Each log contains a unique _id which can be used with the Fetch Multi-Speaker Text to Speech By ID endpoint to retrieve detailed synthesis results and generated media.
{
"total": 11,
"page": 1,
"limit": 20,
"logs": [
{
"_id": "695036727d5247d58c029ea1",
"project_title": "My Project",
"speakers_mapping": {
"SPEAKER_00": {
"avatar": "daaji",
"speed": 1,
"pitch": 0
}
},
"status": "finished",
"createdAt": "2025-12-27T19:41:38.320Z",
"finishedAt": "2025-12-27T19:41:44.816Z",
"output_audio_file": "https://lingui-dev.s3.amazonaws.com/audio_upload_video_feature/output/20251227194141_20251227194138.wav",
"output_file": "https://lingui-dev.s3.amazonaws.com/video_features/output/20251227194143_20251227194141.mp4"
},
{
"_id": "694b3c1399f08a2ce975b2c7",
"project_title": "My Project",
"speakers_mapping": {
"SPEAKER_00": {
"avatar": "daaji",
"speed": 1,
"pitch": 0
}
},
"status": "failed",
"createdAt": "2025-12-24T01:04:19.043Z"
},
{
"_id": "69445abbf3081a910739e18c",
"project_title": "My Project",
"status": "pending",
"createdAt": "2025-12-18T19:49:15.126Z"
}
]
}curl
curl --location 'https://api.narris.io/api/ms-tts-w-vc/logs?page=1&limit=20' \ --header 'Content-Type: application/json' \ --header 'x-api-key: YOUR_API_KEY'
/api/ms-tts-w-vc/{log_id}
This endpoint allows you to fetch the complete details of a multi-speaker text to speech request generated using cloned voice avatars.
The response includes speaker segments, speaker-to-avatar mappings, synthesis parameters, and the current processing status.
Request Body
log_id (string, required)
Unique identifier of the multi-speaker text to speech voice cloning request returned during creation or from logs.
Example: "694b0917bca52cafa955757c"
Response
On success, the API returns detailed information about the multi-speaker text to speech voice cloning request.
If synthesis fails, the status field will be set to failed and no audio output will be generated.
{
"_id": "694b0917bca52cafa955757c",
"project_title": "My Project",
"segments": [
{
"original_speaker": "SPEAKER_00",
"speed": null,
"pitch": null,
"original_text": "regardless of my",
"start_time": "00:00:00,070",
"end_time": "00:00:00,910",
"translated_text": "मेरी परवाह किए बिना"
}
],
"speakers_mapping": {
"SPEAKER_00": {
"avatar": "daaji",
"speed": 1,
"pitch": 0
}
},
"language": "hindi",
"status": "failed",
"createdAt": "2025-12-23T21:26:47.031Z",
"updatedAt": "2025-12-23T21:26:49.661Z"
}curl
curl --location 'https://api.narris.io/api/ms-tts-w-vc/694b0917bca52cafa955757c' \ --header 'Content-Type: application/json' \ --header 'x-api-key: YOUR_API_KEY'
• Multi-speaker text to speech voice cloning requests are processed asynchronously. Always store the returned log_id to track generation status.

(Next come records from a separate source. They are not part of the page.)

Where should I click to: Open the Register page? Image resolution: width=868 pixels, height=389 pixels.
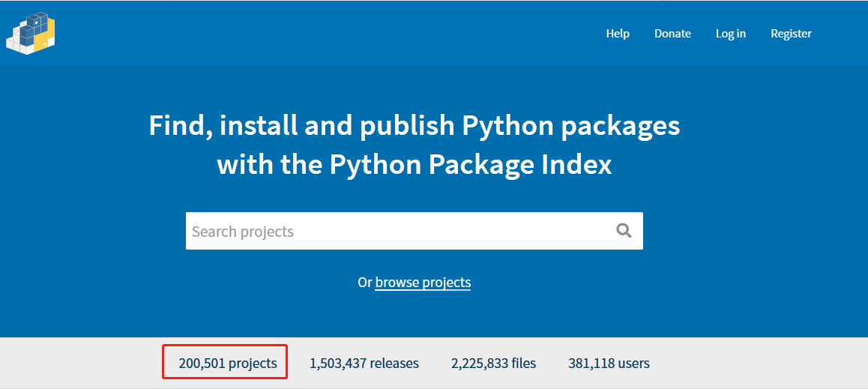791,34
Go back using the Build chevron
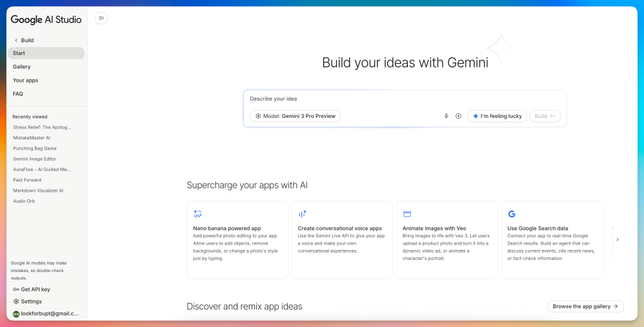The height and width of the screenshot is (327, 644). coord(16,40)
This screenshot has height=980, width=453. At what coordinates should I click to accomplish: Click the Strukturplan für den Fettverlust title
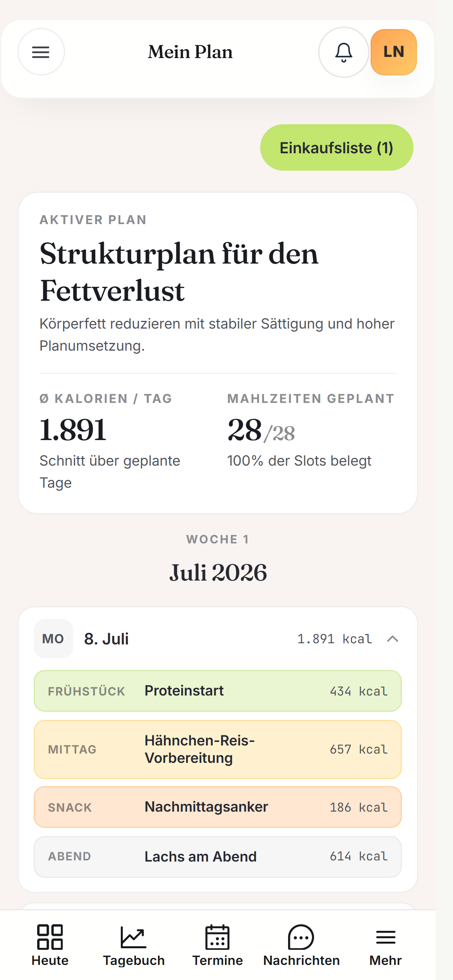coord(179,272)
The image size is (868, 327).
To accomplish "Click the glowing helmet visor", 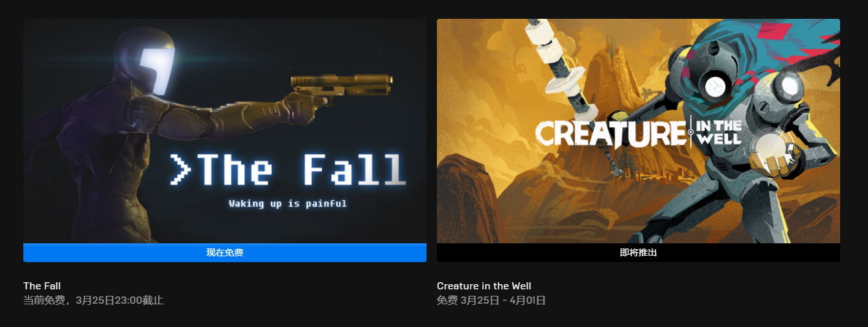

• Each speaker segment is synthesized independently while preserving speaker identity and timing alignment.
• Voice cloning jobs may remain in pending or processing state longer than standard TTS depending on the number of speakers and audio length.
• Use the Fetch Multi-Speaker Text to Speech List endpoint to view all jobs and Fetch Multi-Speaker Text to Speech By ID to retrieve the generated audio output per speaker.